Global financial markets will focus on the Bank of England meeting, and traders will look for information from Carney about when the bank will take the next interest rate rise. During the week, we expect two more key rate decisions - from Reserve Bank Of Australia and Reserve Bank of New Zealand. The week will be relatively quiet on economic data coming from the US and the Eurozone.
Here are the details:
1. Bank Of England will spell its decision on the lions on Thursday and will also post its quarterly report on inflation immediately afterwards. The probability of raising interest rates is now low - 4.6% or, in other words, no raise. If the economic data and the Brexit negotiations maintain with the same success of the first increase in interest rates, we can only expect the meeting in November.

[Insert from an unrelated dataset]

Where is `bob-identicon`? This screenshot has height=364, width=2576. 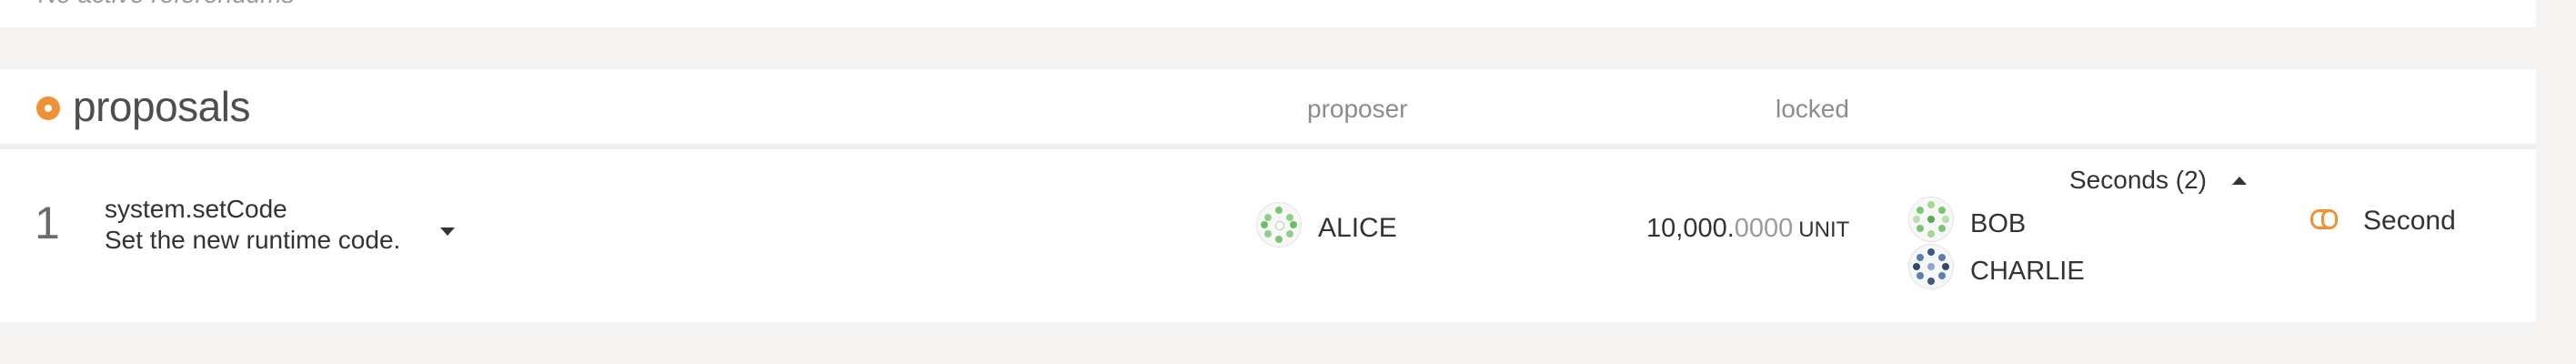
bob-identicon is located at coordinates (1931, 220). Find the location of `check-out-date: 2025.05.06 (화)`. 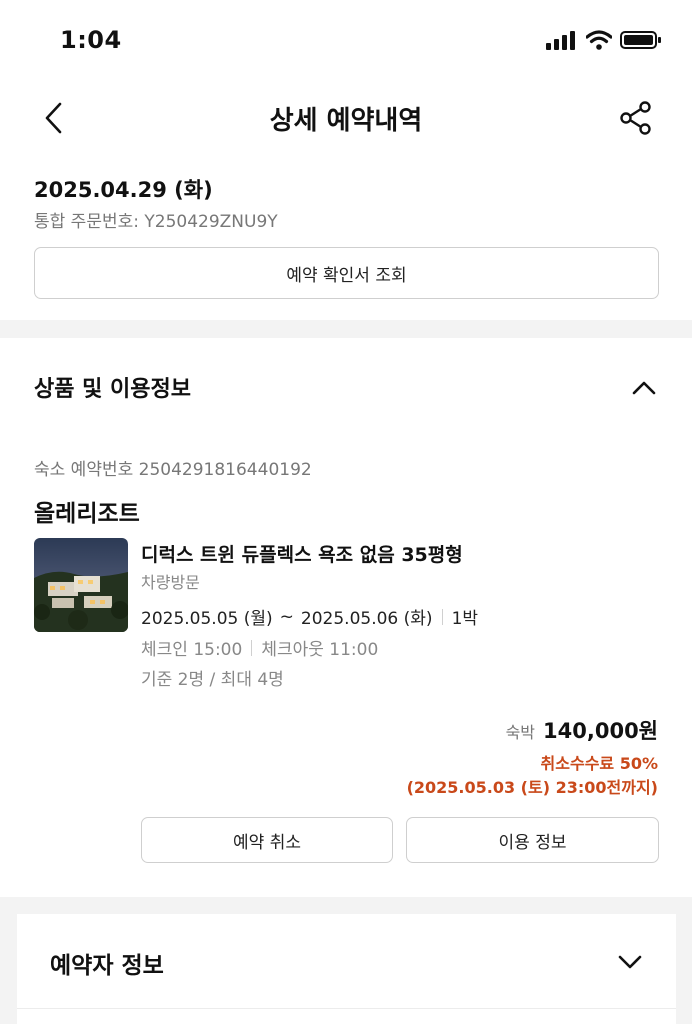

check-out-date: 2025.05.06 (화) is located at coordinates (366, 619).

During the week we expect caution in GBP and UK, and after Bank of England's decision, increased volatility and likelihood of sudden movements. Traders will focus more on Carney's statement than they expect details of the Bank's future plans.
2. Reserve Bank of Australia - we expect the bank to resolve on Tuesday. Most economists expect the bank to keep interest rates unchanged at 1.5 percent - a record low for the central bank and no change for the 16th consecutive time. Prior to deciding on interest rates, retail sales data and the country's trade balance will attract the attention of the press, with expectations remaining positive. The probability of interest rate change is zero and a possible increase is not expected in the next 10 months.
We expect AUD to record increased volatility, but not sharp movements as a result of the interest rate decision.
3. The Reserve Bank of New Zealand - The update of New Zealand's monetary policy is due on Wednesday. Most market analysts expect the bank to maintain low interest rates at 1.75%. Low inflation in the country remains a major problem for central bankers and a major impediment to subsequent interest rates. Similar to the RBA, RBNZ interest rate hike remains zero, but the improving economy in the country gives hopes to traders that by the end of the year we may see an increase of up to 2.00%.
4. China's trade balance - data expected to show a slight decrease in the Chinese surplus to $ 54bn. from $ 54.7 billion. in December. Exports are expected to rise 9.5 percent year-on-year, with exports rising to 10.0 percent after an unexpected decline to 4.5 percent in December. The news will have a direct impact on AUD and NZD as well as on Asian stock markets. Taking into account the Sell Off-which we observe, even if the data prove to be better than expected, their positive impact on the indices will be limited.
5. Employment data in Canada - Canada will release employment data in the country on Friday, with the economy expected to add 10,000 new jobs in January after an increase of 54,000 in December. Given the worse expected data, unemployment is expected to rise to 5.8% from 5.7% a month earlier. In addition to the job report, Canada will publish monthly trade data, building permits, and detailed production surveys.